Film4 hailed The Firm as a "brilliant and compelling drama" that features Oldman "at his visceral, intense best". Josh Winning of Total Film observed its "unflinching depictions of violence" along with Clarke's "layered, fearless approach", and named Oldman's "stunning" performance as the best of his career. Matthew Thrift of the British Film Institute in 2018 wrote that Bissell "remains probably Gary Oldman's greatest screen performance".

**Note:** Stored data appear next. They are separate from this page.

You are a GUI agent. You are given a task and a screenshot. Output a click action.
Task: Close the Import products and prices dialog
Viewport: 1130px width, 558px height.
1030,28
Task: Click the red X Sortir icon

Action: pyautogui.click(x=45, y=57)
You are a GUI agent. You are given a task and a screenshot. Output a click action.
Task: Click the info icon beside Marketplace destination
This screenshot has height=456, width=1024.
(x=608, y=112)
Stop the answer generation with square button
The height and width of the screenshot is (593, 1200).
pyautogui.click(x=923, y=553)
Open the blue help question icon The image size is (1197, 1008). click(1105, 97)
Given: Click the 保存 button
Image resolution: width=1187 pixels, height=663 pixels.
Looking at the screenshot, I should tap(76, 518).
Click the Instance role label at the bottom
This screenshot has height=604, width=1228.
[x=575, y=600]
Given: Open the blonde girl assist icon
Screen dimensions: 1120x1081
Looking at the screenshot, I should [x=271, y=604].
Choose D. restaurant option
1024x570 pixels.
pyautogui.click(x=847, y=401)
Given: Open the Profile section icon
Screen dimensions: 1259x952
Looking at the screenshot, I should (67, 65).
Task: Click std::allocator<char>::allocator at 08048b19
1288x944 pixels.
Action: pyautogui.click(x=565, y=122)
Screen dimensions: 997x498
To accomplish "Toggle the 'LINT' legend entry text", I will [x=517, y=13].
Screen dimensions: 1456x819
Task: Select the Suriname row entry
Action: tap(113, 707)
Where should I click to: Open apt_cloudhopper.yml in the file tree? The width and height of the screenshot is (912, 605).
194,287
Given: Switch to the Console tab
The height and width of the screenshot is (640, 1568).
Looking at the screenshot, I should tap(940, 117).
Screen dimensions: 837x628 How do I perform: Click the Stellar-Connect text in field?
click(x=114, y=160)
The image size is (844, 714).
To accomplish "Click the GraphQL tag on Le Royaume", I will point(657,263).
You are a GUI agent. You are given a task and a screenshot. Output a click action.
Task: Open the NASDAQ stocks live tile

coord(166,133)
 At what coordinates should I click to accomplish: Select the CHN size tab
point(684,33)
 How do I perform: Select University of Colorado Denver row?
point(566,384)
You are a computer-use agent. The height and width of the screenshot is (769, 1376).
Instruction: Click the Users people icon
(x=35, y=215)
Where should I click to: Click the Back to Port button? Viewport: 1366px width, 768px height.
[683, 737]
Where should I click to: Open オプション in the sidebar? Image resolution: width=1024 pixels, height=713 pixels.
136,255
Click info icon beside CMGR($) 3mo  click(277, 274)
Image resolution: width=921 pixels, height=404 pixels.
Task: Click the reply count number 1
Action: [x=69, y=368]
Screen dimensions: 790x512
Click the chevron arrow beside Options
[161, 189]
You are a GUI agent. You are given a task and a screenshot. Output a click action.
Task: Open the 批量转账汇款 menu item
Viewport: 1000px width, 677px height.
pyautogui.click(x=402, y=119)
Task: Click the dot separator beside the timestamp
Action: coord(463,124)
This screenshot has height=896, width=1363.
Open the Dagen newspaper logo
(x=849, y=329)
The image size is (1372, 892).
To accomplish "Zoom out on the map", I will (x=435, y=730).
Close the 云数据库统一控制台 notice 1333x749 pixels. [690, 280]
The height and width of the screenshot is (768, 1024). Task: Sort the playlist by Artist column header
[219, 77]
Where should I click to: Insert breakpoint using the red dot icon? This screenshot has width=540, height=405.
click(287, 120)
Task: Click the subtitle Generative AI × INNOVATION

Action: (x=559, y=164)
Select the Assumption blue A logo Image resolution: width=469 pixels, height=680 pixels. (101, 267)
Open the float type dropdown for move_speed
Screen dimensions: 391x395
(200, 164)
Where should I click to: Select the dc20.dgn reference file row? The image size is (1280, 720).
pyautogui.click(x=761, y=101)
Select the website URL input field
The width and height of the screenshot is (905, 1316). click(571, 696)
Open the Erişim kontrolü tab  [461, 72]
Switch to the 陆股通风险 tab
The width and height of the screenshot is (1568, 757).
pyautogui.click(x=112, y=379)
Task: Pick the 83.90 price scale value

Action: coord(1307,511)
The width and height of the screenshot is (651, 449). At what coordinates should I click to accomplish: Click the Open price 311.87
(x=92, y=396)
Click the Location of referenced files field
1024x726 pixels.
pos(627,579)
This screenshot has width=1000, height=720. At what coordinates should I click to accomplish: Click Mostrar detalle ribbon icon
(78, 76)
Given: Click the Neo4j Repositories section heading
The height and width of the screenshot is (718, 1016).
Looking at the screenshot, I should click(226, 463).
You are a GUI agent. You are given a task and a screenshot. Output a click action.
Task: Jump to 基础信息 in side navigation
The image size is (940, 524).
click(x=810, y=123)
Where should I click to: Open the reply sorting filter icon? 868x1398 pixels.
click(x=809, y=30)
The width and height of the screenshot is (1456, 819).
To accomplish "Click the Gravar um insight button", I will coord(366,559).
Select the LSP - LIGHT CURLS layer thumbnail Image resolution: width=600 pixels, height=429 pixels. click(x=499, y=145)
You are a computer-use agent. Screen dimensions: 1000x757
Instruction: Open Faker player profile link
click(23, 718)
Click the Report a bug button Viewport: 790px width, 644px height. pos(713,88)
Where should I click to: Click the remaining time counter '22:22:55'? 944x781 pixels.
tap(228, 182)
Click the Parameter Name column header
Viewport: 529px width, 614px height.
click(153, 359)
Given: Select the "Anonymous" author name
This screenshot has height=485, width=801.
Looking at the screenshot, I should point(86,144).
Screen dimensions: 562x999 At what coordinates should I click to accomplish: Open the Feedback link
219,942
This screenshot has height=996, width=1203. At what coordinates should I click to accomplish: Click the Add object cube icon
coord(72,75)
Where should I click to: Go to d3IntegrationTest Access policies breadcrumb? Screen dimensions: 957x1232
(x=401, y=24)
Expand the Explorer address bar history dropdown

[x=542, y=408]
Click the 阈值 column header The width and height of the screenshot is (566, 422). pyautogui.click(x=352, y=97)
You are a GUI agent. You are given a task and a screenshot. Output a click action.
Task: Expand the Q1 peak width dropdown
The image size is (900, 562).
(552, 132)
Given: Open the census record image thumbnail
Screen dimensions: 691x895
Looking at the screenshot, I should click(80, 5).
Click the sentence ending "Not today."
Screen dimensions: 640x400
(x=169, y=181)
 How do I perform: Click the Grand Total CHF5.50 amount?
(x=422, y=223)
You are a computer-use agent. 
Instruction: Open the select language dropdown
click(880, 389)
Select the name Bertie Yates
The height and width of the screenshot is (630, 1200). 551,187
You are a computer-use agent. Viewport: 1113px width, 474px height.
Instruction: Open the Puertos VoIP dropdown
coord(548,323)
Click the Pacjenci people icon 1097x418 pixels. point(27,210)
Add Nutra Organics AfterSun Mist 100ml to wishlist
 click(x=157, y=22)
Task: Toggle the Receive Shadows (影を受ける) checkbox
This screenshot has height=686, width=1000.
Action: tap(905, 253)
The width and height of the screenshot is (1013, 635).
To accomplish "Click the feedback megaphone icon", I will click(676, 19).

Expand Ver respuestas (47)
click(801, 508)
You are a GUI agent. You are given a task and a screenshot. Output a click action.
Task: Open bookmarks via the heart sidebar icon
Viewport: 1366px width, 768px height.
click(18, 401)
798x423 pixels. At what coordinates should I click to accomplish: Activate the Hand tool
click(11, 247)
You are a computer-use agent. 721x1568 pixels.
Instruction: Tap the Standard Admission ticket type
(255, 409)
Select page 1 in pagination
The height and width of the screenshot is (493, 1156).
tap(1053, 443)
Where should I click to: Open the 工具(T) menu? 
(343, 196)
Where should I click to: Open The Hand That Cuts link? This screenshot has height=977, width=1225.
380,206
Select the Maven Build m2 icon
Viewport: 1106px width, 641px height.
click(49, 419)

The Firm has been described as a cult classic.

==Home media releases==
The film was first released on VHS on 21 Oct 1996 in a double pack with the similarly themed I.D., with a standalone release following a few years later. A DVD was first released by Prism Leisure on 2 Feb 2004. The film has been sold as part of numerous box-sets, often packed in with other films of a similar nature or from director Clarke. On 10 Sep 2007 a special edition DVD (released in collectible SteelBook packaging) was released by the BBC. Extra features on the special edition include:
- An introduction to the film by David Leland
- A documentary on the life's work of Alan Clarke
- Timewatch: A documentary exploring the roots of football hooliganism
- The Late Show: Panel discussion and critical reaction to the film
- Audio commentary with Phil Davis and Lesley Manville

A version of the film with censored scenes restored from tape (including a more graphic version of Bex's blinding of Oboe, a scene of Bex mock-raping his wife, and Bex performing a knife attack on Yeti's private parts) was included in the 2016 DVD set Alan Clarke at the BBC, Volume 2: Disruption, and also released as a stand-alone DVD, both under the BFI's auspices and guidance.

==Remake==
The story was adapted by Nick Love into the 2009 film of the same name.